When we reflect on the lessons learned from decades of media comparison studies, we shouldn’t expect to see a significant difference between students who use OER and those who use TCM. There’s no reason for us to expect that changing the copyright license of a work will impact student learning. And, as Grimaldi et al. demonstrate, research designs based on the access hypothesis are also unlikely to find positive effects on students. And yet, there are studies that show positive impacts associated with OER adoption. So… when studies find improvements in student outcomes, where are those improvements coming from? What are they attributable to?
Something else. Or, as the jargon goes, confounding variables.
What Are Some Potential Sources of Differences in Student Outcomes Seen in OER Research?
Of course I’m not the first to recognize the general lack of strong controls in OER research. Reviewing the efficacy studies included in Hilton’s first review (2016), Gurung (2018) writes, “All nine studies had major confounds such as method of instruction (e.g., comparing OER sections that were taught online or blended versus traditional texts used in a face-to-face class). Some studies switched exams between comparisons and some changed course design (e.g., went to a flipped model). Most study authors acknowledged that the type of textbook was not the only factor that changed.” How is one supposed to isolate the effect of OER on student learning when so many confounds are present yet unaccounted for? Clinton (2019) was more concise when she wrote, “Without control of the influences of demographics, prior academic achievement, and instructor, it is difficult to discern what the specific role of OER was on grades.” Difficult to discern indeed!
Below, I want to discuss three (of the many) potential confounding factors that often go uncontrolled in OER efficacy research, and which there are strong grounds to believe would impact student learning: the teacher, the support that teachers may receive when they adopt OER, and instructional design.

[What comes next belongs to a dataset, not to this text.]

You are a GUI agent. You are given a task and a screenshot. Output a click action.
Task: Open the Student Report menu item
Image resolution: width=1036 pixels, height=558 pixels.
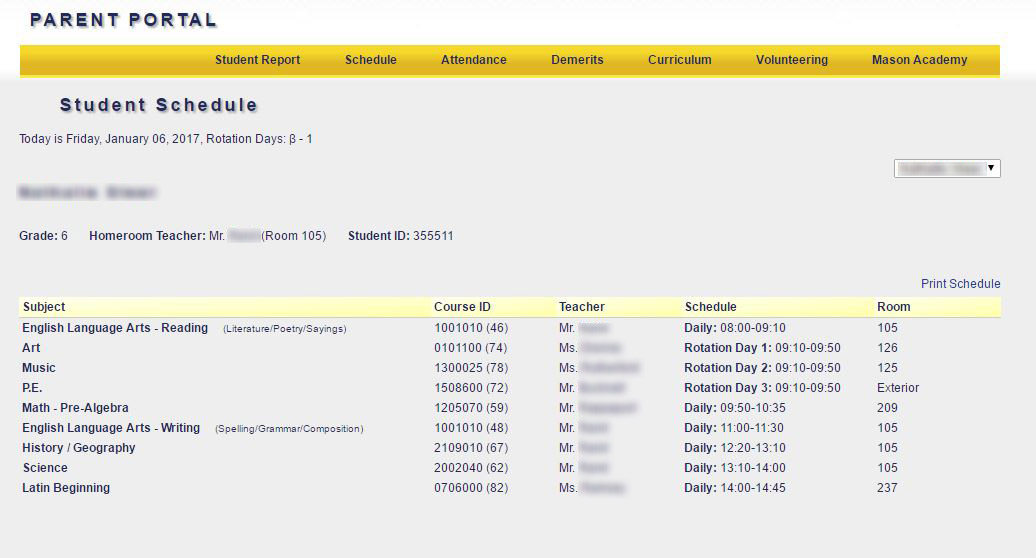(257, 60)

First, a pop quiz for you. Which has the greater effect on students’ outcomes – their teacher or their textbook? Of course the teacher has a far larger effect on student learning than their course materials do. For example, in Robinson et al. (2014), the standardized beta weight for OER effect was 0.03, while the beta for teacher effect was 0.21 – the effect of the teacher was seven times larger! This rather obvious point matters to us because in many studies of OER efficacy the faculty each individually chose whether or not to adopt OER (as academic freedom dictates they may). This means that, in many studies, the effect of OER on student success is perfectly confounded with the effect of the teacher on student success – they are completely inseparable. And given how much larger an effect the teacher has than the textbook does, studies that don’t control for teacher effect probably aren’t answering the question “how does students’ learning change when their faculty adopt OER?” They’re likely answering a question more akin to “how does students’ learning differ when they’re taught by the kind of faculty who are willing to experiment with teaching innovations (like OER) compared to students taught by the kind of faculty who aren’t?”

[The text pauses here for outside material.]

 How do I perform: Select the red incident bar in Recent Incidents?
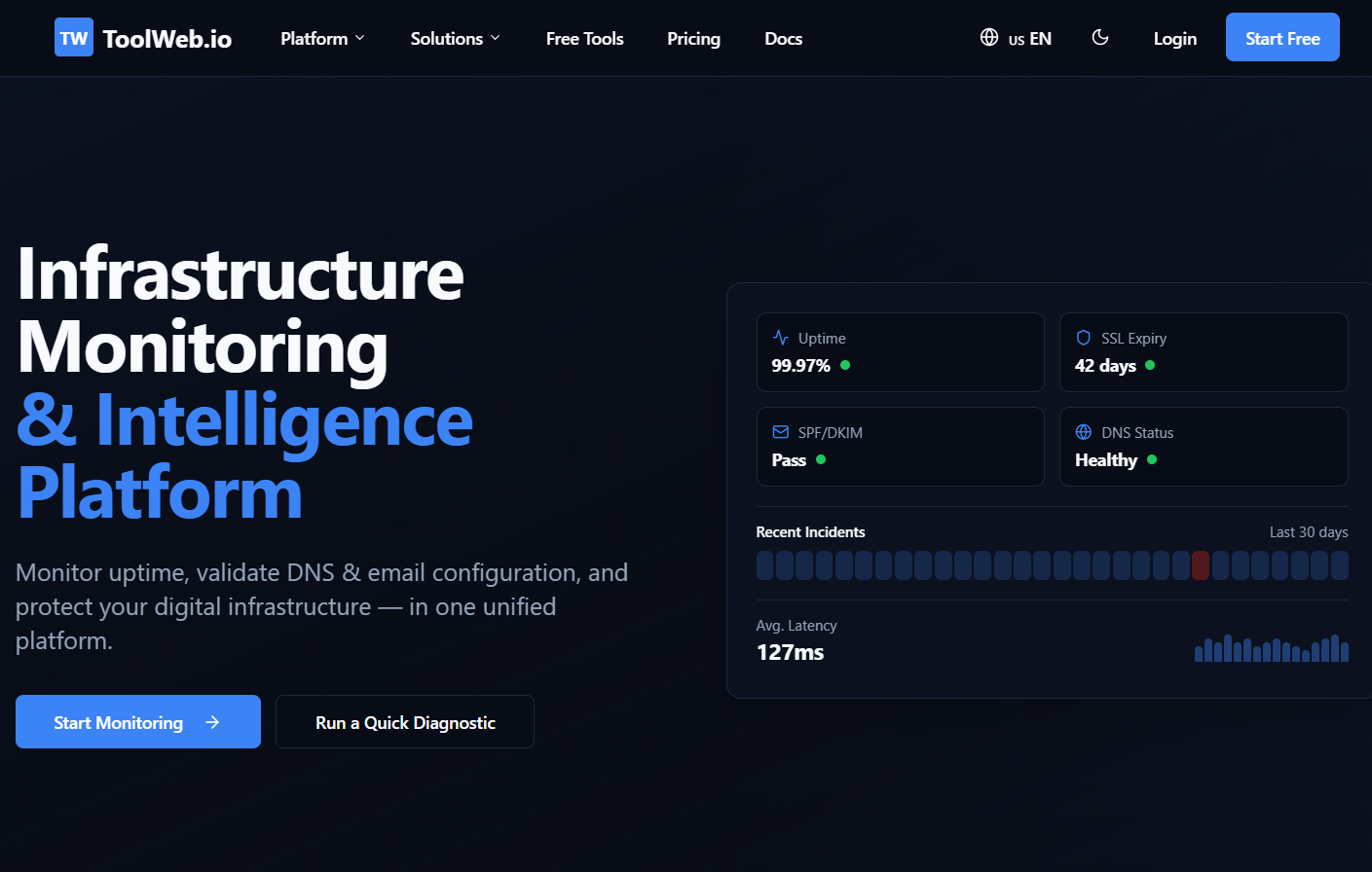[x=1201, y=564]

Second, consider that many of the faculty studied in OER research projects adopted OER as part of a department-wide, institution-wide, or sometimes even system-wide initiative like a ZTC degree program. These programs are designed to persuade faculty to adopt OER, as academic freedom allows them to choose whatever course materials they like. This persuasion comes in the form of incentives and supports provided to faculty to make the process of adopting OER less painful, and typically includes things like OER “mini-grants” ranging from a few hundred to a few thousand dollars. And / or a course release so there’s ample time to redesign the course. And / or support from an instructional designer to help with course redesign. And / or professional development on topics like backward design, active learning, or OER-enabled pedagogies. Some initiatives, like the original Z Degree at Tidewater Community College, even use professional development as a gateway – only faculty who had received special training were allowed to participate in TCC’s Z Degree initiative.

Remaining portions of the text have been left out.